Remarks at roundtable discussion, “Women in Leadership, the Experience of the Iranian Resistance” – Tirana, IWD 2017
Good morning ladies and gentlemen.
I am in an unusual position I think to some extent here, because I live in a country which has not been invaded for over a thousand years really successfully. Where we have had women’s suffrage for almost one of the longest times anyway in the world, not quite the longest. Where we have been free.
Freedom is relative. We talk about freedom as some sort of absolute; it’s not. It’s relative. It develops. Both as a concept and as a reality. And I think I’m free now. I come from UK. I have a European citizen’s passport. I’m about as free as anyone in this world can be, but I’m not entirely free. I’m not entirely free of my history, my family ties, my cultural mores, these are things which affect, in some senses restrict me and in other senses liberate me.

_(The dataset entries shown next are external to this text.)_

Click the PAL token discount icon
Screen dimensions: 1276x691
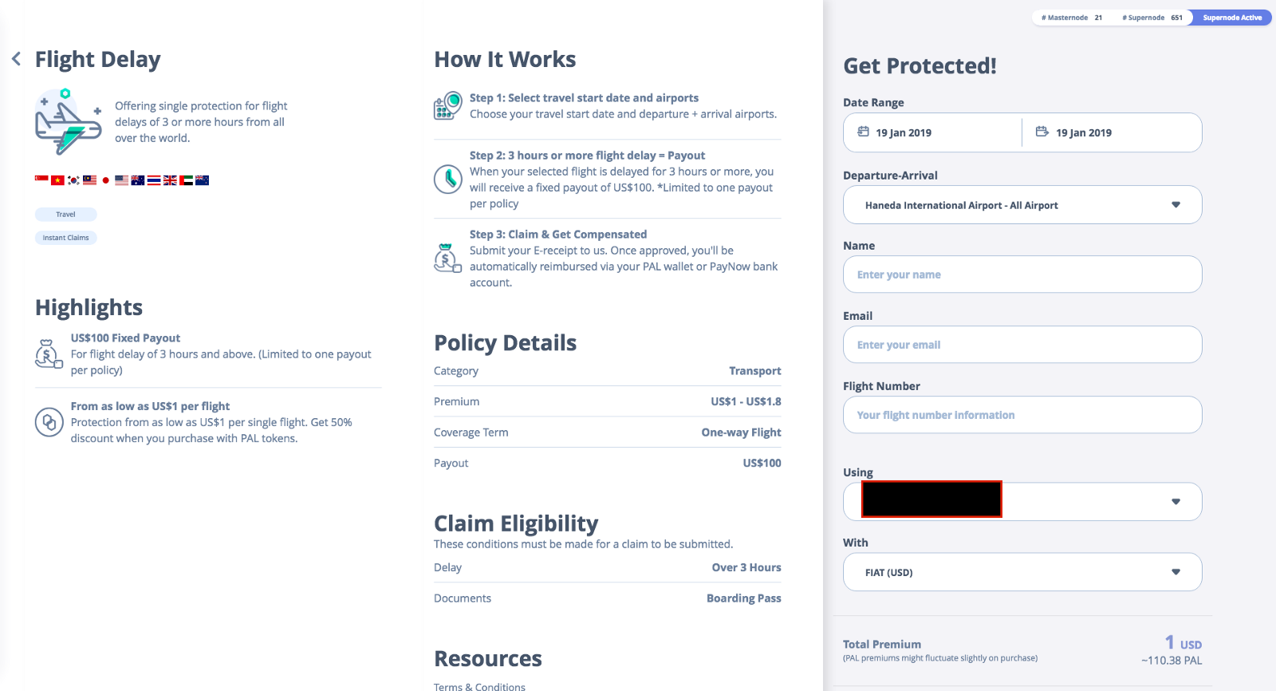(x=49, y=422)
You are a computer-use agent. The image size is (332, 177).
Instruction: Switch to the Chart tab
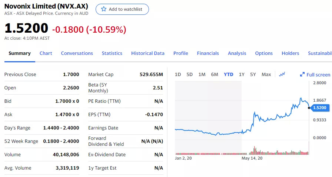pyautogui.click(x=46, y=53)
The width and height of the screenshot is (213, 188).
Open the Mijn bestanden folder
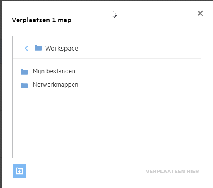pos(54,71)
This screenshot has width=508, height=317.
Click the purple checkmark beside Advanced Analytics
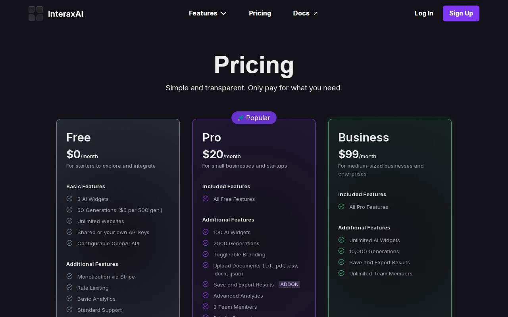pyautogui.click(x=206, y=295)
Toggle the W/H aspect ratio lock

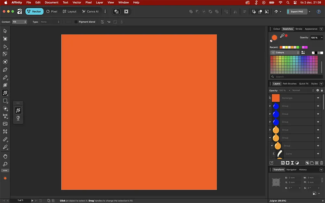[322, 180]
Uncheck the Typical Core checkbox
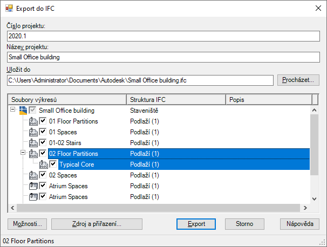 click(x=53, y=164)
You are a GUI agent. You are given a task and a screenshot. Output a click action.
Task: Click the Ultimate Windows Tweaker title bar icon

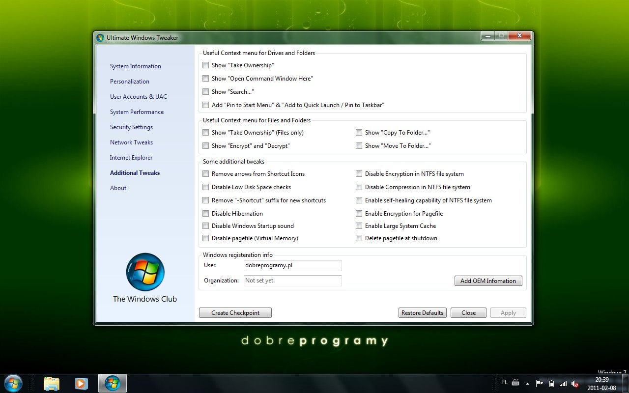(100, 37)
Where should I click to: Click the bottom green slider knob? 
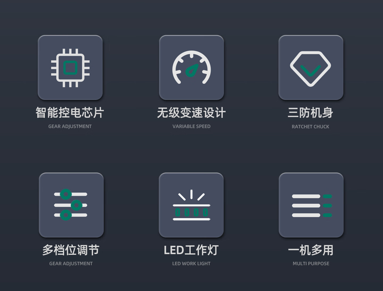click(x=66, y=215)
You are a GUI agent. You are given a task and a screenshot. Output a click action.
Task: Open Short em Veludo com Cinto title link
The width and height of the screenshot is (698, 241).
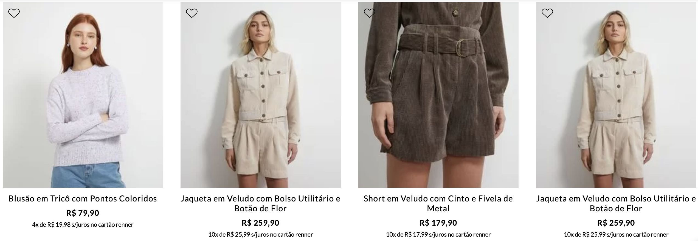[x=438, y=203]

We all live in slightly different circumstances. And when I look at the experiences and the circumstances of so many of you and when I look at the pictures of those who have died, and I look at the faces of those who have survived I recognize that my experience is pretty limited, not just amongst my Iranian hosts but also amongst my fellow travelers. We have Iveta from a part of Europe which until just over 20 years ago was also under a totalitarian dictatorship. These things are recent for so many of us.
So, we all come from slightly different perspectives and slightly different places but my perspective and the reason I make that point is just so you know how complacent I am as a Brit about my freedom. Because I take it for granted, absolutely. I take it for granted that I can say anything politically that I want to say so long as it’s not inciting hatred against somebody else.
So where do I find myself now? Well, I find myself in a world that looks to me like it’s changing. And one of the catalysts for that change is… And I thank Linda for what she just said because it so very nicely gives the beginning to what I wanted to say.
We live in a world where there are people looking around for excuses to hate, for reasons to build barriers.
Why do they want to do that? That really is the big question. What is their motivation?
I think it’s power, in the same way that the motivation of the mullahs in Iran is power, control and repression.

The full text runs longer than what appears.